Pour nous modernes, c’est-à-dire pour ceux et celles qui croient en l’existence de droits individuels innés, inaliénables et imprescriptibles, toute interférence de la part de l’autorité, que ce soit l’État ou le peuple dans son ensemble, paraît inadmissible et intolérable. Nous lisons Platon et nous nous objectons à la thèse saugrenue de Platon suivant laquelle que Socrate devait subir la peine capitale, surtout lorsqu’on invoque le fait que l’État athénien ne reconnaissait pas le droit à la liberté de conscience et de croyance. Cela dépasse l’entendement, disons-nous. Un jeune étudiant en philosophie, élevé dans la culture libérale individualiste, ne comprend tout simplement pourquoi Socrate, qui passe pourtant pour le plus sage de l’Antiquité, n’ait pas saisi l’occasion de s’enfuir, son droit inaliénable à la liberté de conscience et de croyance étant carrément bafoué. L’idée d’un État paternaliste qui veille au bien de l’enfant par son éducation, entre autres, paraît pour nous modernes odieux et indigne d’un État légitime.
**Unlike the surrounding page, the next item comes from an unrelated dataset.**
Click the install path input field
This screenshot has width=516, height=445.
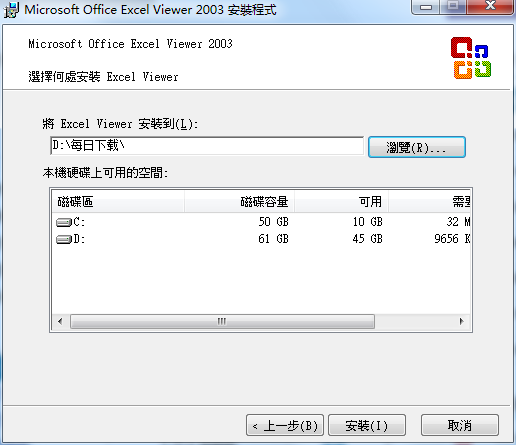coord(207,146)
Contrairement à ce qu’affirme Platon dans Criton, nous ne devons rien aux lois; elles ne sont l’expression que de conventions agréées dans le fameux contrat social. Platon errait en pensant que les lois sont justes en elles-mêmes, car elles ne sont que des conventions humaines plus ou moins arbitraires, plus ou moins justes.
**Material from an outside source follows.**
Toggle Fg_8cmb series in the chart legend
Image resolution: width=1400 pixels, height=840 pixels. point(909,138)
Toutefois, si l’on regarde le conflit étudiant actuel du point de vue de la lorgnette de Platon, l’évaluation de la désobéissance civile change radicalement. Le droit collectif de l’État, veillant au bien public, prime sur les droits individuels des citoyens. L’État est là pour assurer le bien commun, l’ordre et le bonheur des citoyens. Aller à l’encontre de ses décisions est périlleux et dangereux pour le bien commun. Lorsque l’intérêt de chacun prime sur celui du bien commun, la tyrannie n’est pas loin. Dans son grand ouvrage de philosophie politique, La République, Platon écrit : «Lorsque les pères s'habituent à laisser faire les enfants, lorsque les fils ne tiennent plus compte de leurs paroles, lorsque les maîtres tremblent devant leurs élèves et préfèrent les flatter, lorsque finalement les jeunes gens méprisent les lois, parce qu'ils ne reconnaissent plus au-dessus d'eux l'autorité de rien ni de personne, alors c'est là, en toute beauté et en toute jeunesse, le début de la tyrannie.» (République, VIII, 562b-563e).

Les étudiants contestataires qui bloquaient l’accès des étudiants munis d’une injonction leur autorisant à recevoir leurs cours conspuaient ces étudiants «verts» en les traitant d’individualistes et de nombrilistes. Des professeurs prenaient leur défense en déclarant que le droit à l’éducation est un droit collectif et non individuel. Pourtant, si Platon a raison, le droit à l’éducation est un bel et bien un droit individuel dont l’exercice doit être protégé et assuré par l’État. C’est ce que vient préciser la loi 78. Les étudiants contestataires doivent réaliser que leurs droits individuels, dont celui de manifester, est subordonné, comme tous les autres droits, au droit collectif qu’assure l’État.